--- Start of Provided text ---

The only thing that I found hard to work around about the interaction was that she rarely asked questions of me and when she did, she did not give me much time to fully answer before she interrupted with a (long) comment of her own. (I asked a lot of questions about her because I was genuinely interested to learn about her life.) But aside from this, I think she's decently socially aware. There are pauses in our conversation and I usually ask a question related to what we were talking about or one about a different subject.
I'm also not sure how well she does paying attention to and discussing deeper and more involved topics (e.g.* how people work/their motives, psychology, the theory behind personality types, highly sensitive people [HSPs]). If she can't talk about stuff on that level, then I question how well my time is being spent and will probably rather do work on my laptop which I will have to get done anyway.
*All of which I am extremely interested in and like to do research on in my free time.
Still, I don't think that this is a good way to establish a mutually satisfying friendship. Ideally, a mutually satisfying (rather than sufficient) friendship would consist of both parties discussing topics that they both enjoy exploring and both representing about 45-65% of the words spoken.

--- End of Provided text ---

**Complete the following**
a. In the reflection on building a friendship, what share of the words spoken should each person represent in an ideal friendship?
b. Write the next part of the reflection on building a friendship, starting after its final sentence.

--- Start of Data ---

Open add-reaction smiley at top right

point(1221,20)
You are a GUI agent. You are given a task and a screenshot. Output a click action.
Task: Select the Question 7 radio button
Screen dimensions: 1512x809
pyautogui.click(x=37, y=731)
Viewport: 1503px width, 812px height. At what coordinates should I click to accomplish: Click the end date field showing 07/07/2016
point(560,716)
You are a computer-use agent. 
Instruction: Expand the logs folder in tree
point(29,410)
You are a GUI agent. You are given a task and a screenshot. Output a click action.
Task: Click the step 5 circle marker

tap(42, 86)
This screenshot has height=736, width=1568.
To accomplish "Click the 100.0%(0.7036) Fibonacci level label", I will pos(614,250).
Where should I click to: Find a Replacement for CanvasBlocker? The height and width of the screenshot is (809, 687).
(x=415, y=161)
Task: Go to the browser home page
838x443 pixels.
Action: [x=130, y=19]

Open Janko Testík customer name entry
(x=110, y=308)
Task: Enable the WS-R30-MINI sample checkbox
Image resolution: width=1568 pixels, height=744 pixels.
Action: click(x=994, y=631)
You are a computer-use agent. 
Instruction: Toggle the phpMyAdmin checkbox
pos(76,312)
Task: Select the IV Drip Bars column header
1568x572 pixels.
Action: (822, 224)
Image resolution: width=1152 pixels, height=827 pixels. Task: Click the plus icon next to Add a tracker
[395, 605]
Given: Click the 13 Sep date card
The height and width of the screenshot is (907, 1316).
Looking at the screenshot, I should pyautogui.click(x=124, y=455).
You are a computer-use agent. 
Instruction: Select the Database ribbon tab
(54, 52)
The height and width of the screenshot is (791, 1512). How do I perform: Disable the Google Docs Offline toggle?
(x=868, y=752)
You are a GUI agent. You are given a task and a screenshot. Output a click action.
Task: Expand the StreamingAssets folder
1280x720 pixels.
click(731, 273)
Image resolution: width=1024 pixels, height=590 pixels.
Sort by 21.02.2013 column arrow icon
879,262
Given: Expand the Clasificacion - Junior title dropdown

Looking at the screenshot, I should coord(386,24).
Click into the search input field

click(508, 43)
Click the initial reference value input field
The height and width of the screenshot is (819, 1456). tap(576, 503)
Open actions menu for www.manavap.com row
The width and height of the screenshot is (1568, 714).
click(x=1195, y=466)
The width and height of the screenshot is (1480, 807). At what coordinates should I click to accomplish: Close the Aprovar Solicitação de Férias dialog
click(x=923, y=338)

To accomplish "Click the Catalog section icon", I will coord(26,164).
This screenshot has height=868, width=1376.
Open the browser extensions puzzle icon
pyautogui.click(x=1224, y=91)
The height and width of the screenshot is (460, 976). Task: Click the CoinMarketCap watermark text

--- End of Data ---

**Answers per task**
a. About 45-65% of the words spoken.

b.
Other Relevant Details
She is deeply interested in Minecraft (I read that people with Asperger's tend to be deeply interested in narrow topics) and I have never played and have no interest to begin. So our topics of common interest are sparse.
She also has stomach problems, so she spends most of her day on the couch (doing school or playing Minecraft).
We are in high school and I am a senior and she is a freshman.
I would like to pursue a friendship with this girl, but I would like to talk about the things that interest me as well, not just about her. QUESTION: Is there a way that I can get her to let me talk during our conversations and steer it towards less superficial things?